### Description of the task:
Repeat, exactly as written, the lines from the one with "Image resolution: width=1352" to the final line of the listing, and keep every picture out.
┏━━
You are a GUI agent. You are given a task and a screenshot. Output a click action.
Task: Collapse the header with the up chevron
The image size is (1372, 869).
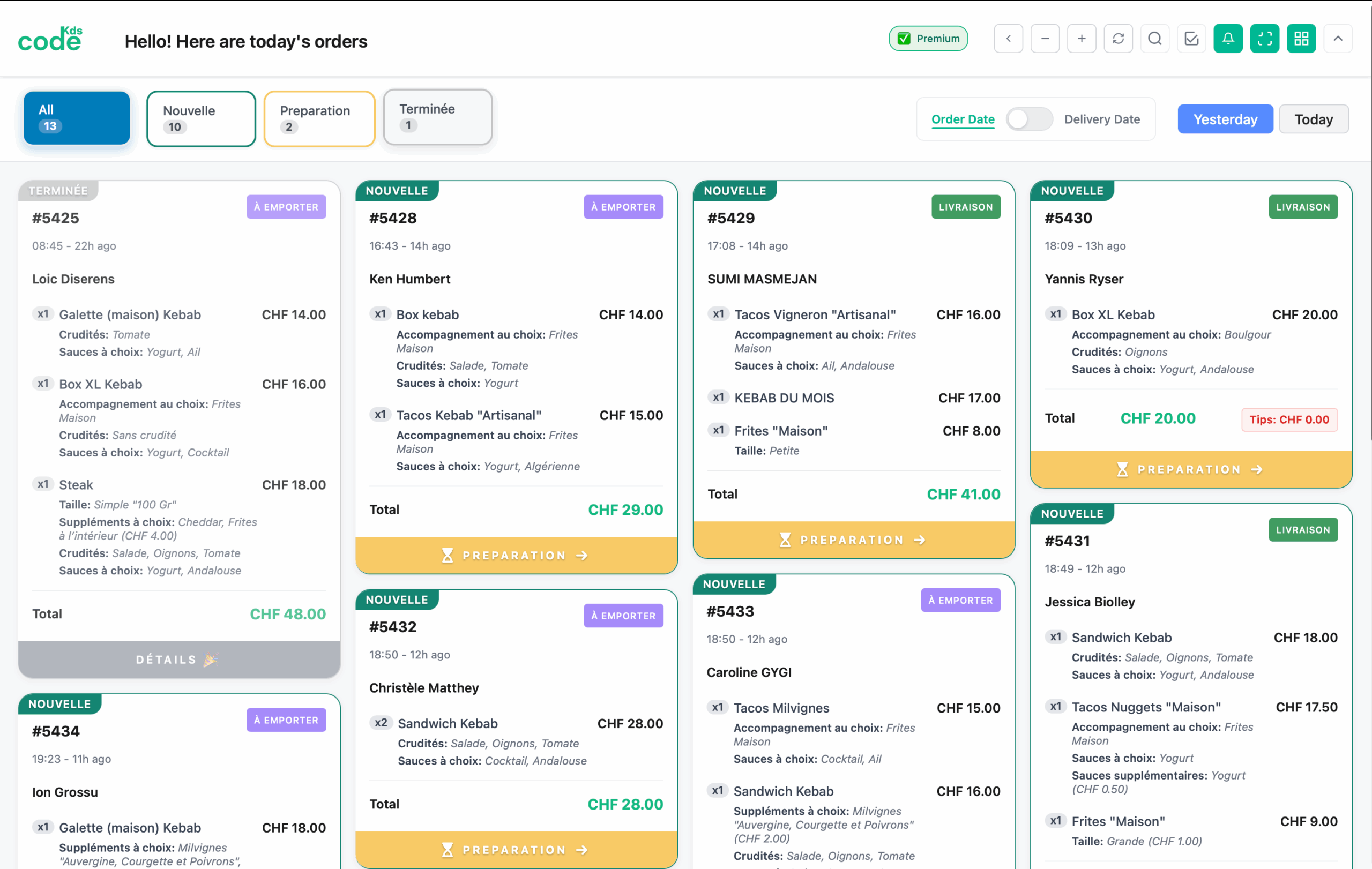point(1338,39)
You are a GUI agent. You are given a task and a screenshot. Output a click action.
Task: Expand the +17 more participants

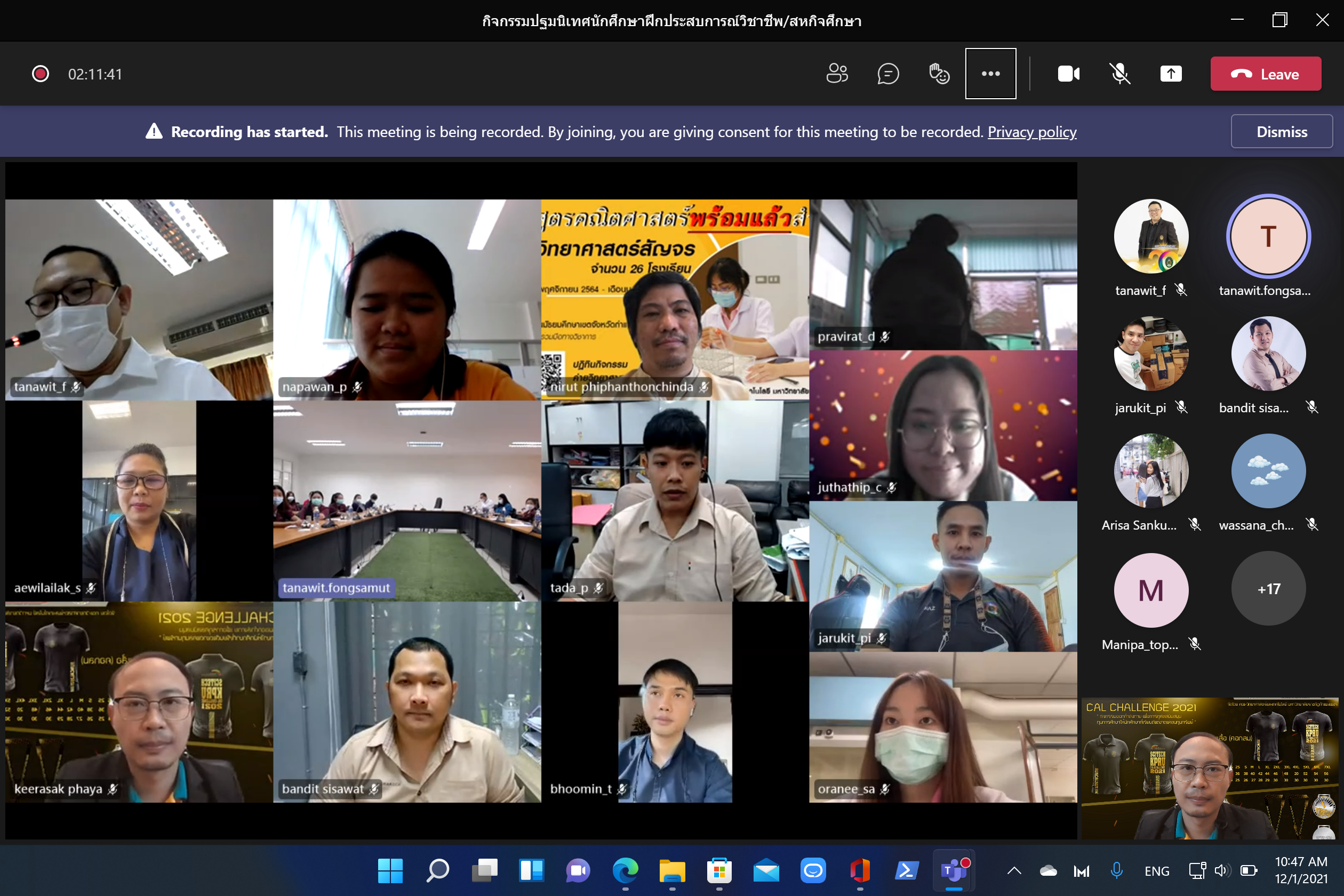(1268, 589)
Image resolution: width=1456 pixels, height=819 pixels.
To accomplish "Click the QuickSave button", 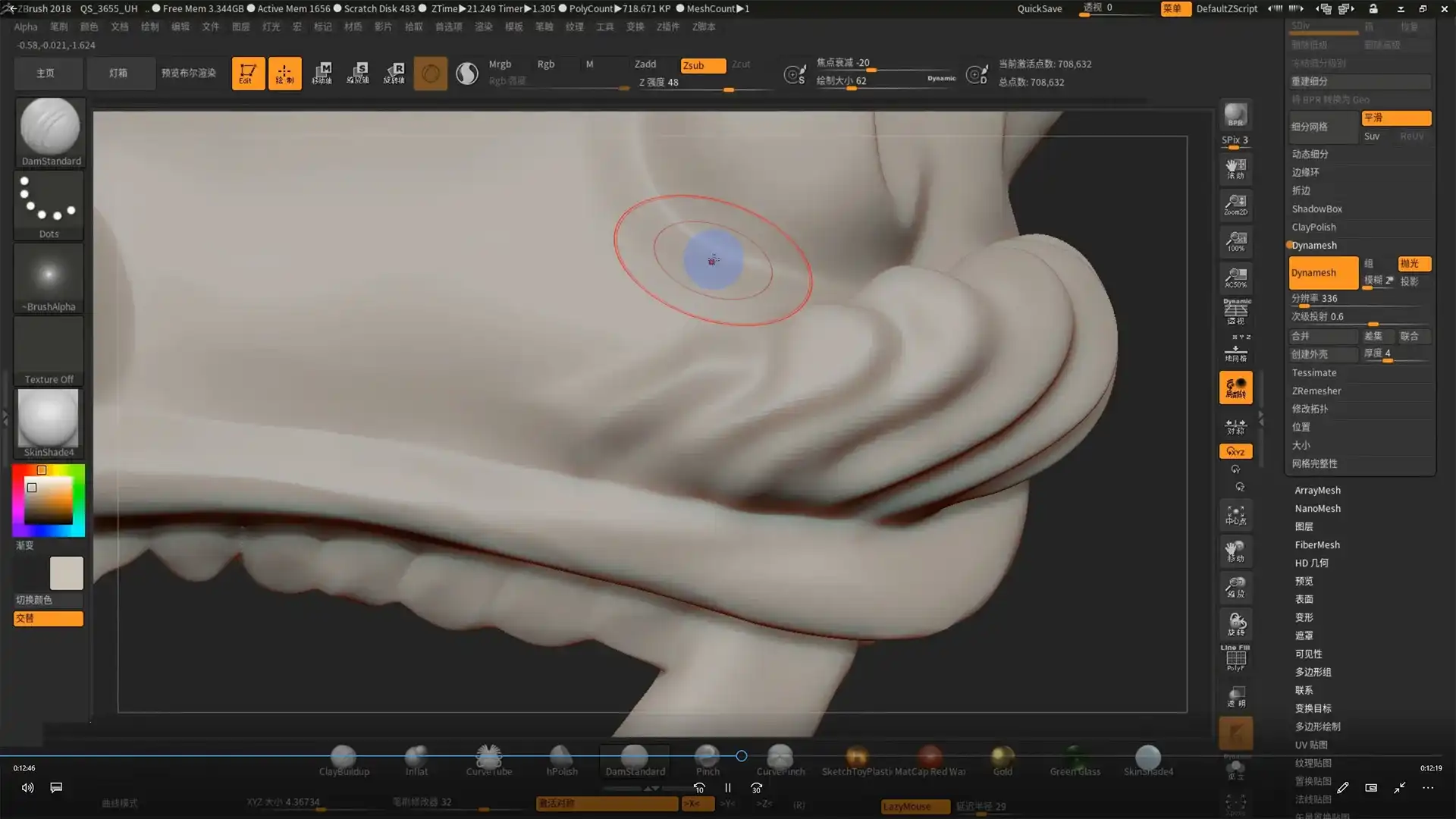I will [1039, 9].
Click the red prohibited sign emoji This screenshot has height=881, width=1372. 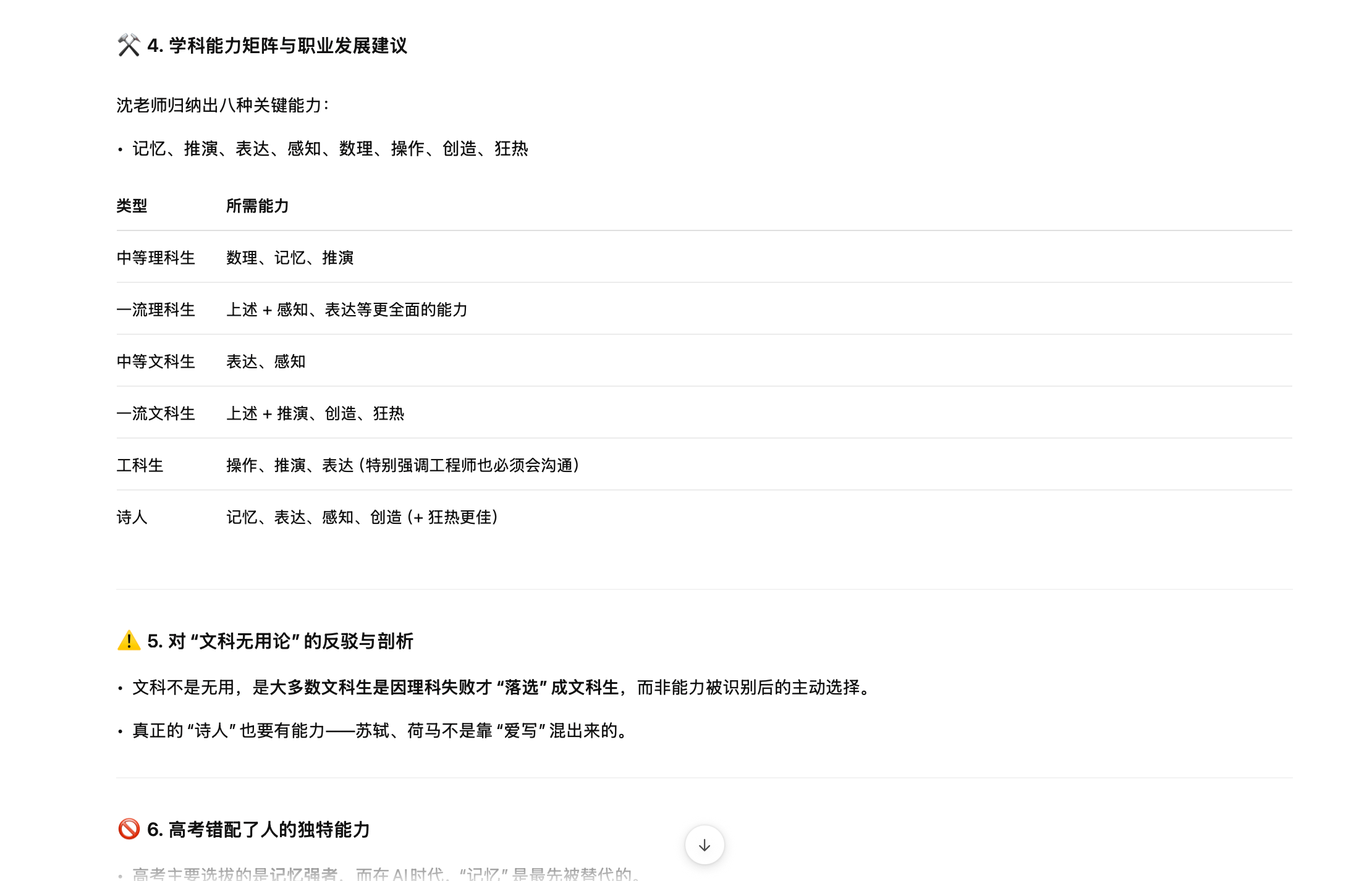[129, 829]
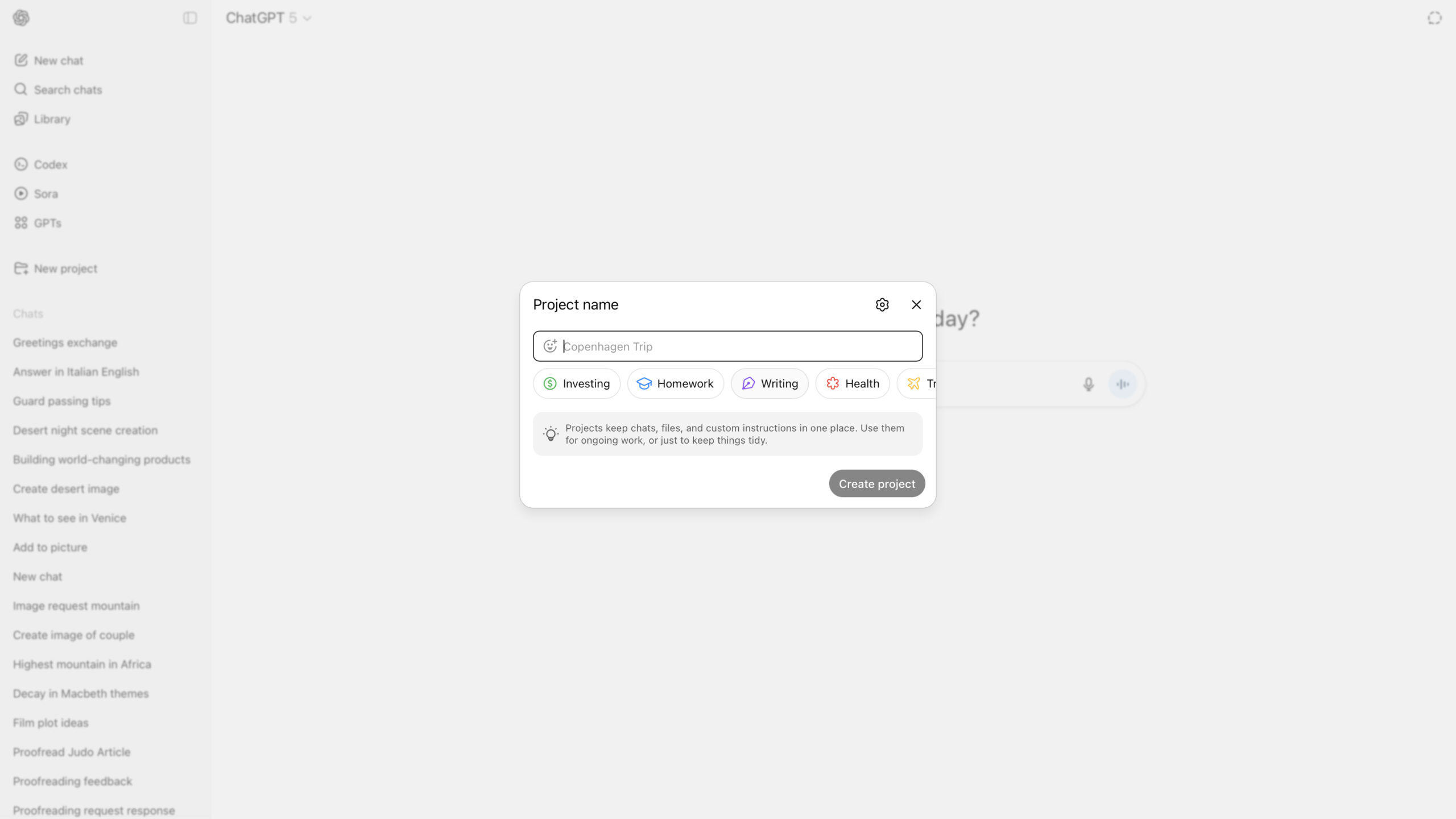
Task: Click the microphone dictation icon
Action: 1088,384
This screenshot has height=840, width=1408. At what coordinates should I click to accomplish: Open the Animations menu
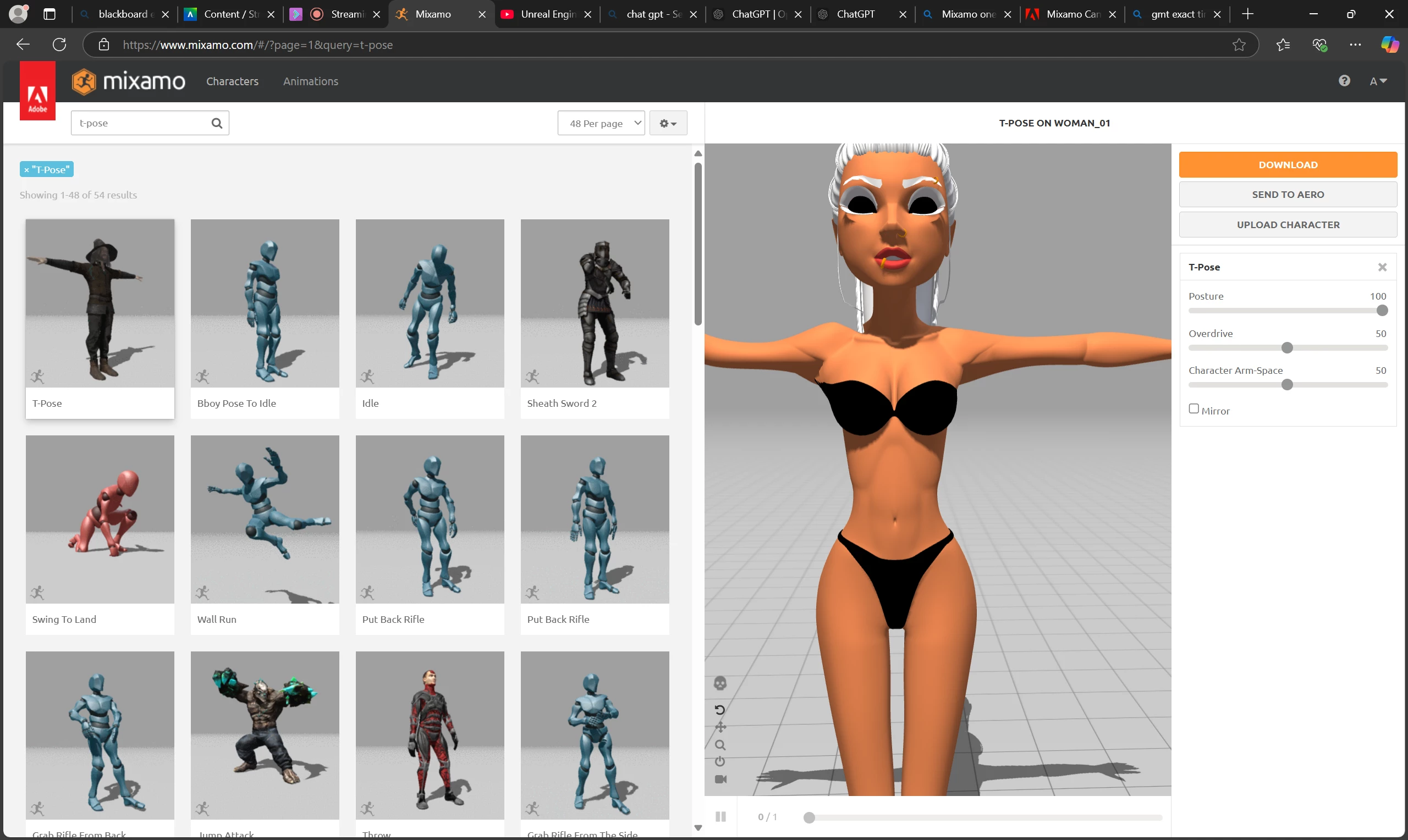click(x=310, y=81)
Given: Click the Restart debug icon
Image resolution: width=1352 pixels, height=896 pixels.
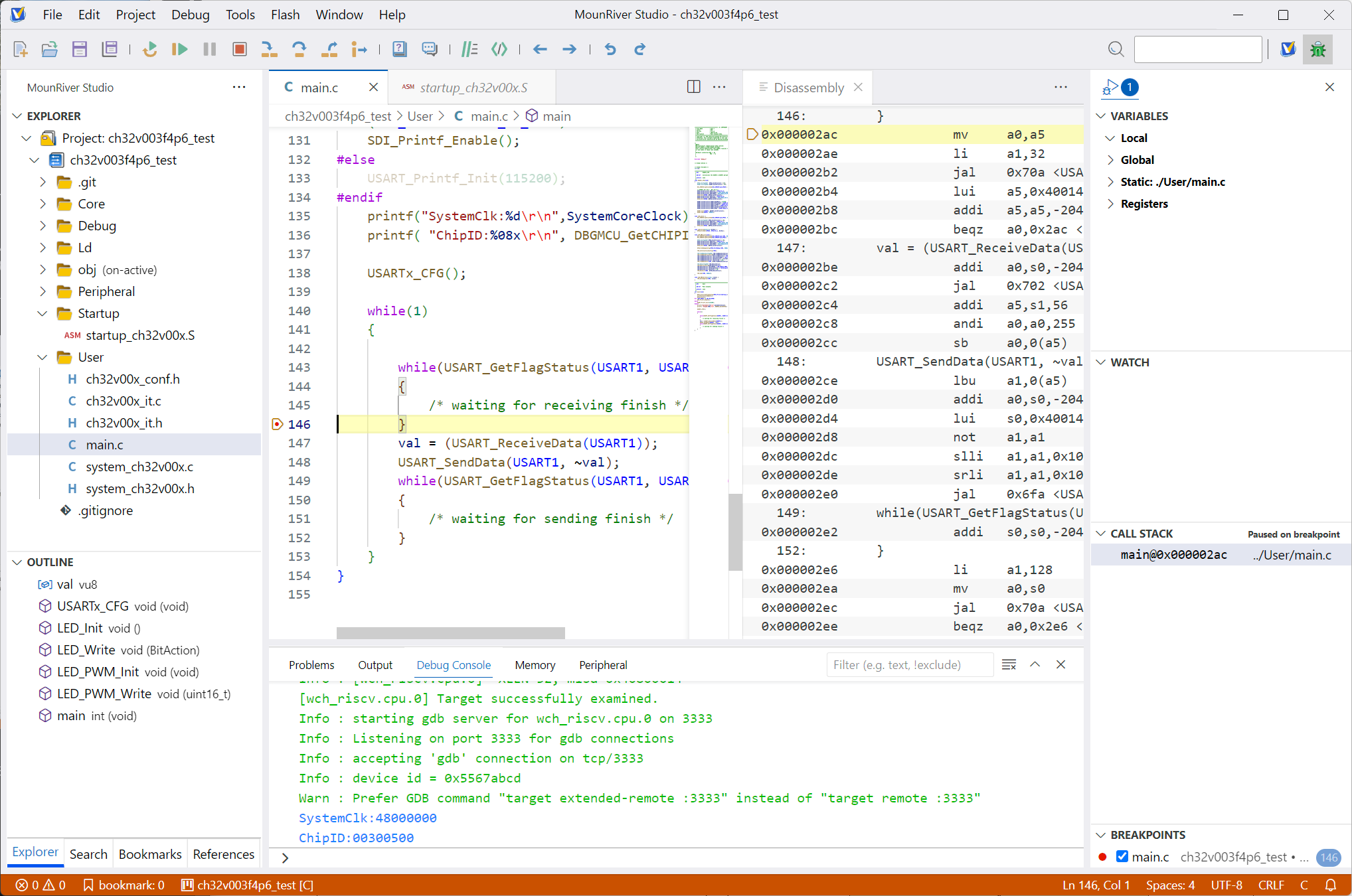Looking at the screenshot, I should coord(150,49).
┗━━
### Solution to the exercise:
Image resolution: width=1352 pixels, height=896 pixels.
Looking at the screenshot, I should coord(150,49).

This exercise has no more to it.